0%
    Подчинение территории: как Советский Союз и его наследница Россия обращаются с ресурсами, людьми и природой

    «Многие не понимали, что 30 лет не срок, что империя еще не распалась»: интервью с историком Андреем Зориным

    Специалист по государственной идеологии Российской империи — о культе войны как общественном консенсусе.

    Существует ли целостная идеология в современной России? Чем отличается колониальная война от раскола метрополии? Какую роль в имперском мифе играет Крым и что такое политическая мифология? Об этом и многом другом Егор Сенников поговорил с историком и литературоведом Андреем Зориным, профессором Оксфордского университета, автором книг «Кормя двуглавого орла» и «Жизнь Льва Толстого. Опыт прочтения».

    Чтобы не пропустить новые тексты Perito, подписывайтесь на наш телеграм-канал и Instagram.

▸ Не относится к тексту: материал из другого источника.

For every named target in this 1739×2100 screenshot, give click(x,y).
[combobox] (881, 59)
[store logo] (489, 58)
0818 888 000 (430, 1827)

    Близок ли вам взгляд тех, кто считает, что к этому конфликту шло движение с двух сторон? Чаще всего в таких случаях говорят о расширении НАТО и тех проблемах, которые оно вносило в российско-американские отношения.

    Этот вопрос, вообще, следует задавать политологам. Я довольно скептически отношусь к подобным разговорам. Совершенно очевидно, что никаких военных угроз для России расширение НАТО не создавало. Другой вопрос, что эта политика отчасти подпитывала те самые мифы исторического противостояния России и Запада.

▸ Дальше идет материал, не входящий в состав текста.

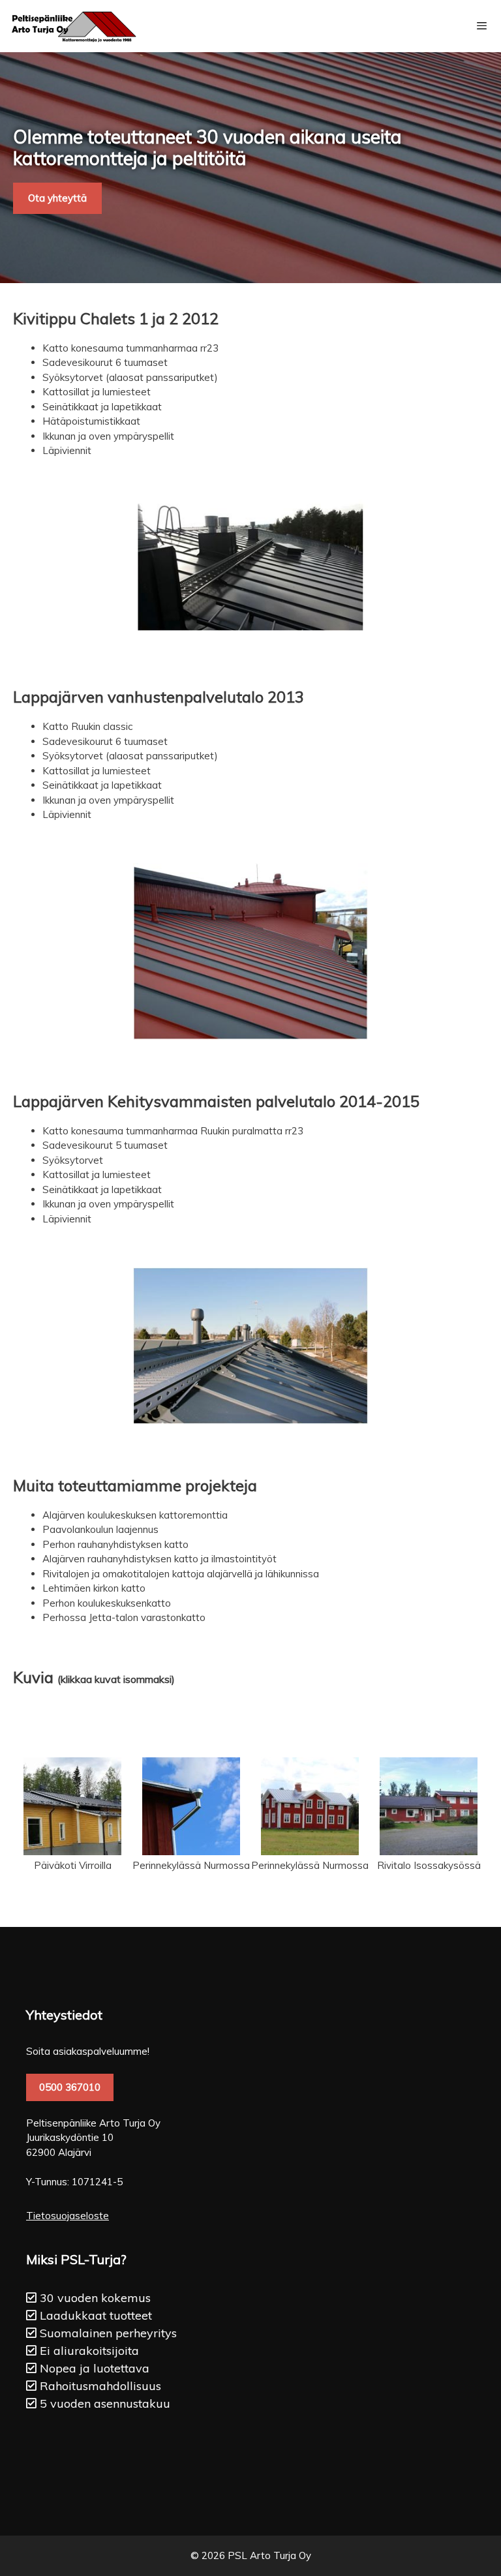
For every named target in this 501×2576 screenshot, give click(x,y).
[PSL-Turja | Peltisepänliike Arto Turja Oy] (72, 26)
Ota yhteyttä (57, 198)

    Я убежден, что политика Запада в целом могла быть более разумной. Но сваливать ответственность или даже значительную долю ответственности за происходящее на НАТО или на кого-то иного вовне — значит лишать Россию субъектности. А с таким подходом я категорически не согласен.

    Давайте тогда поговорим о субъектности. В последнее десятилетие Россия приходит к созданию какого-то нового национального пантеона с большим количеством памятников, посвященных войне. Можно ли сказать, что это результат стечения обстоятельств или это результат действий конкретных идеологов?

    Я бы не абсолютизировал роль идеологов и пропагандистов. Конечно, пропагандистская машина действует, нелепо было бы это отрицать. Но какие-то пропагандистские штампы, идеологические модели, типы промывания мозгов населению оказываются очень эффективными, а какие-то совершенно нет.

    Идеологическая конструкция — это артикулированная и сознательная вещь, это то, что придумывают интеллектуалы. Но что-то имеет успех, а что-то успеха не имеет. И это определяется не столько интеллектуальным уровнем той или иной конструкции, сколько попаданием или непопаданием созданных ими идеологических моделей в такт, в резонанс с теми представлениями, которые разделяет большая часть населения.

    Какие-то идеологические модели остаются мертвыми, не находят резонанса у аудитории, а какие-то находят и «выстреливают». Успешными оказываются те, которые опираются на фундаментальную историческую мифологию. Но причины такого грандиозного события, как война, конечно, не могут лежать исключительно в поле идеологии или мифологии.

    Если говорить о культе войны, который давно насаждается в России сверху и значимость которого многие наблюдатели, включая меня, просмотрели, то он возник не на пустом месте. На всем протяжении второй половины XX века победа была единственной зоной национального консенсуса. Практически по любому другому поводу могли быть ужасные разногласия, но здесь существовало полное согласие. И успешная идеология должна была туда воткнуться.

    И это все понимали?

    В свое время меня приглашали читать лекции об основах русской культуры американским предпринимателям, приехавшим в Россию делать бизнес. Я им всегда говорил одно и то же: когда вы будете говорить с местными людьми, вы можете сказать очень много, вы можете чувствовать себя почти полностью свободными. Ну, скажете вы, что правительство в России паршивое. Вам ответят: «Ой, господи, оно еще хуже, чем вы думаете, вы еще не представляете, насколько оно паршивое!» Вы скажете: «Русские люди работают плохо». Ответят: «Ой, конечно, мы такие, да». Но только я вас умоляю, не говорите, что войну выиграли американцы.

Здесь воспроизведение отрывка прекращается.